[Data extracted from a collection]
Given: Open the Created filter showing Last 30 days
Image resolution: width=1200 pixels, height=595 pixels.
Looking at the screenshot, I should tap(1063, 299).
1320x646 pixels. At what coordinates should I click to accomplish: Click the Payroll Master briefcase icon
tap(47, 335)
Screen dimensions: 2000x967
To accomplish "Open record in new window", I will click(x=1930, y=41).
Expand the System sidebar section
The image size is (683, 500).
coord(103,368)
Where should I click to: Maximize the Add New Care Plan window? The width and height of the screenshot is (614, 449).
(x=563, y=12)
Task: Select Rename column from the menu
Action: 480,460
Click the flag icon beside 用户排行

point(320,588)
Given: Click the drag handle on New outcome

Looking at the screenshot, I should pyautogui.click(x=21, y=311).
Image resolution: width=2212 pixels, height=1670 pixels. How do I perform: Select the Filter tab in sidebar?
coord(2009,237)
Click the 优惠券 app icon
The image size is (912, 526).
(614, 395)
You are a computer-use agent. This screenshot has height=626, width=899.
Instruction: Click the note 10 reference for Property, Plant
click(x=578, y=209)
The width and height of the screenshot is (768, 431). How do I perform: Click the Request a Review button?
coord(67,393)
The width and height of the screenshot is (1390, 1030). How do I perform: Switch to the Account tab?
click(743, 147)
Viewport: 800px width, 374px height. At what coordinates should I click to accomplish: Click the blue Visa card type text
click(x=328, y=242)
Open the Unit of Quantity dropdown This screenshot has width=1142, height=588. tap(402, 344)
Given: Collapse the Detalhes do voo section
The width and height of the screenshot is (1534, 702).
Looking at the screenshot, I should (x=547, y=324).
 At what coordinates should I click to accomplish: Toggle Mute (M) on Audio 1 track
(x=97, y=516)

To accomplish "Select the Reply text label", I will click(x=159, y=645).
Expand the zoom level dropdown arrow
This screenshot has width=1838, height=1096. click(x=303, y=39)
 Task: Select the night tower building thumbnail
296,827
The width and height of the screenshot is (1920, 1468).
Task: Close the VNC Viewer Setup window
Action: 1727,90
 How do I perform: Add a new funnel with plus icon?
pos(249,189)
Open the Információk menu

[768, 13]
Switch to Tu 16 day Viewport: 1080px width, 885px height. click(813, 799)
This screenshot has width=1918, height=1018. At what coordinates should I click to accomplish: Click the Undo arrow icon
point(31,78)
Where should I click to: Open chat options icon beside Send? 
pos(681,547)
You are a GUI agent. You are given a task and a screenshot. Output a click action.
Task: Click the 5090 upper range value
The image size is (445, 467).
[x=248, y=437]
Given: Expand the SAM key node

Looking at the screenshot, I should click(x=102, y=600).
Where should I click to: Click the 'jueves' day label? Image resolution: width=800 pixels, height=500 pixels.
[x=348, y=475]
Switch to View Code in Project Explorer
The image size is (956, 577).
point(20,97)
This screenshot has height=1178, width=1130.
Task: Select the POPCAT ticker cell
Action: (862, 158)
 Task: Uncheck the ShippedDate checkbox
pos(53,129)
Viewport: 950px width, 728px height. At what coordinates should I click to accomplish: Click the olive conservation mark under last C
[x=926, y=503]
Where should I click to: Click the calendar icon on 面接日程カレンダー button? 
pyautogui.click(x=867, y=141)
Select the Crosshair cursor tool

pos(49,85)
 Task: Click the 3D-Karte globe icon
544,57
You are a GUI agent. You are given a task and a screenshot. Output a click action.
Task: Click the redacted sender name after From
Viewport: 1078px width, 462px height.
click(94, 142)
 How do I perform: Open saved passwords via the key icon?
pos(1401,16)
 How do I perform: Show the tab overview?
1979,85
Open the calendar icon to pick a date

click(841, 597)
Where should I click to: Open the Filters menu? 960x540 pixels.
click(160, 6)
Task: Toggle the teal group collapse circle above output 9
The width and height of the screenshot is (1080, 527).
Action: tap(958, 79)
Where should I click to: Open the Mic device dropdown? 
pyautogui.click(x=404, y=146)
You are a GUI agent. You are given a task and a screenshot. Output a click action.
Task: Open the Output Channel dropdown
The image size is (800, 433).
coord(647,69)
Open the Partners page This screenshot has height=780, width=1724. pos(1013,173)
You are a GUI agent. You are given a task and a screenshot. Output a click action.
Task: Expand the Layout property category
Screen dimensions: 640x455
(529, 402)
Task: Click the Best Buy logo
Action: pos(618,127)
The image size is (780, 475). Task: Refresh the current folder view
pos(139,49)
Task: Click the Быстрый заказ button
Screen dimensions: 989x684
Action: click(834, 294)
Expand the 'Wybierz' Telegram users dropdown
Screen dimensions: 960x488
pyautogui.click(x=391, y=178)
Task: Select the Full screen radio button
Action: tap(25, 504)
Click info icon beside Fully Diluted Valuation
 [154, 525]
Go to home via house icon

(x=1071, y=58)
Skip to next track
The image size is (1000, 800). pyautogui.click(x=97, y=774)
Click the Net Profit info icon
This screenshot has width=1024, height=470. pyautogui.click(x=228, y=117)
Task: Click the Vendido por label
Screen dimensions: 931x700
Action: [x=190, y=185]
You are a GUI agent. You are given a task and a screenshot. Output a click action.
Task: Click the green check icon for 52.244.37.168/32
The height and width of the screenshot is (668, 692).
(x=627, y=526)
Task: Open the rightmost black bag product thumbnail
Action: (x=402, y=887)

● What needs to be done
The entries above must be repeated word for word.

● Exercise answer
Given: Open the Created filter showing Last 30 days
Image resolution: width=1200 pixels, height=595 pixels.
Looking at the screenshot, I should tap(1063, 299).
1320x646 pixels. At what coordinates should I click to accomplish: Click the Payroll Master briefcase icon
tap(47, 335)
Screen dimensions: 2000x967
To accomplish "Open record in new window", I will click(x=1930, y=41).
Expand the System sidebar section
The image size is (683, 500).
coord(103,368)
Where should I click to: Maximize the Add New Care Plan window? The width and height of the screenshot is (614, 449).
(x=563, y=12)
Task: Select Rename column from the menu
Action: 480,460
Click the flag icon beside 用户排行

point(320,588)
Given: Click the drag handle on New outcome

Looking at the screenshot, I should pyautogui.click(x=21, y=311).
Image resolution: width=2212 pixels, height=1670 pixels. How do I perform: Select the Filter tab in sidebar?
coord(2009,237)
Click the 优惠券 app icon
The image size is (912, 526).
(614, 395)
You are a computer-use agent. This screenshot has height=626, width=899.
Instruction: Click the note 10 reference for Property, Plant
click(x=578, y=209)
The width and height of the screenshot is (768, 431). How do I perform: Click the Request a Review button?
coord(67,393)
The width and height of the screenshot is (1390, 1030). How do I perform: Switch to the Account tab?
click(743, 147)
Viewport: 800px width, 374px height. At what coordinates should I click to accomplish: Click the blue Visa card type text
click(x=328, y=242)
Open the Unit of Quantity dropdown This screenshot has width=1142, height=588. tap(402, 344)
Given: Collapse the Detalhes do voo section
The width and height of the screenshot is (1534, 702).
Looking at the screenshot, I should (x=547, y=324).
 At what coordinates should I click to accomplish: Toggle Mute (M) on Audio 1 track
(x=97, y=516)

To accomplish "Select the Reply text label", I will click(x=159, y=645).
Expand the zoom level dropdown arrow
This screenshot has width=1838, height=1096. click(x=303, y=39)
 Task: Select the night tower building thumbnail
296,827
The width and height of the screenshot is (1920, 1468).
Task: Close the VNC Viewer Setup window
Action: 1727,90
 How do I perform: Add a new funnel with plus icon?
pos(249,189)
Open the Információk menu

[768, 13]
Switch to Tu 16 day Viewport: 1080px width, 885px height. click(813, 799)
This screenshot has width=1918, height=1018. At what coordinates should I click to accomplish: Click the Undo arrow icon
point(31,78)
Where should I click to: Open chat options icon beside Send? 
pos(681,547)
You are a GUI agent. You are given a task and a screenshot. Output a click action.
Task: Click the 5090 upper range value
The image size is (445, 467).
[x=248, y=437]
Given: Expand the SAM key node

Looking at the screenshot, I should click(x=102, y=600).
Where should I click to: Click the 'jueves' day label? Image resolution: width=800 pixels, height=500 pixels.
[x=348, y=475]
Switch to View Code in Project Explorer
The image size is (956, 577).
point(20,97)
This screenshot has height=1178, width=1130.
Task: Select the POPCAT ticker cell
Action: (862, 158)
 Task: Uncheck the ShippedDate checkbox
pos(53,129)
Viewport: 950px width, 728px height. At what coordinates should I click to accomplish: Click the olive conservation mark under last C
[x=926, y=503]
Where should I click to: Click the calendar icon on 面接日程カレンダー button? 
pyautogui.click(x=867, y=141)
Select the Crosshair cursor tool

pos(49,85)
 Task: Click the 3D-Karte globe icon
544,57
You are a GUI agent. You are given a task and a screenshot. Output a click action.
Task: Click the redacted sender name after From
Viewport: 1078px width, 462px height.
click(94, 142)
 How do I perform: Open saved passwords via the key icon?
pos(1401,16)
 How do I perform: Show the tab overview?
1979,85
Open the calendar icon to pick a date

click(841, 597)
Where should I click to: Open the Filters menu? 960x540 pixels.
click(160, 6)
Task: Toggle the teal group collapse circle above output 9
The width and height of the screenshot is (1080, 527).
Action: tap(958, 79)
Where should I click to: Open the Mic device dropdown? 
pyautogui.click(x=404, y=146)
You are a GUI agent. You are given a task and a screenshot. Output a click action.
Task: Open the Output Channel dropdown
The image size is (800, 433).
coord(647,69)
Open the Partners page This screenshot has height=780, width=1724. pos(1013,173)
You are a GUI agent. You are given a task and a screenshot. Output a click action.
Task: Expand the Layout property category
Screen dimensions: 640x455
(529, 402)
Task: Click the Best Buy logo
Action: pos(618,127)
The image size is (780, 475). Task: Refresh the current folder view
pos(139,49)
Task: Click the Быстрый заказ button
Screen dimensions: 989x684
Action: click(834, 294)
Expand the 'Wybierz' Telegram users dropdown
Screen dimensions: 960x488
pyautogui.click(x=391, y=178)
Task: Select the Full screen radio button
Action: tap(25, 504)
Click info icon beside Fully Diluted Valuation
 [154, 525]
Go to home via house icon

(x=1071, y=58)
Skip to next track
The image size is (1000, 800). pyautogui.click(x=97, y=774)
Click the Net Profit info icon
This screenshot has width=1024, height=470. pyautogui.click(x=228, y=117)
Task: Click the Vendido por label
Screen dimensions: 931x700
Action: [x=190, y=185]
You are a GUI agent. You are given a task and a screenshot. Output a click action.
Task: Click the green check icon for 52.244.37.168/32
The height and width of the screenshot is (668, 692).
(x=627, y=526)
Task: Open the rightmost black bag product thumbnail
Action: (x=402, y=887)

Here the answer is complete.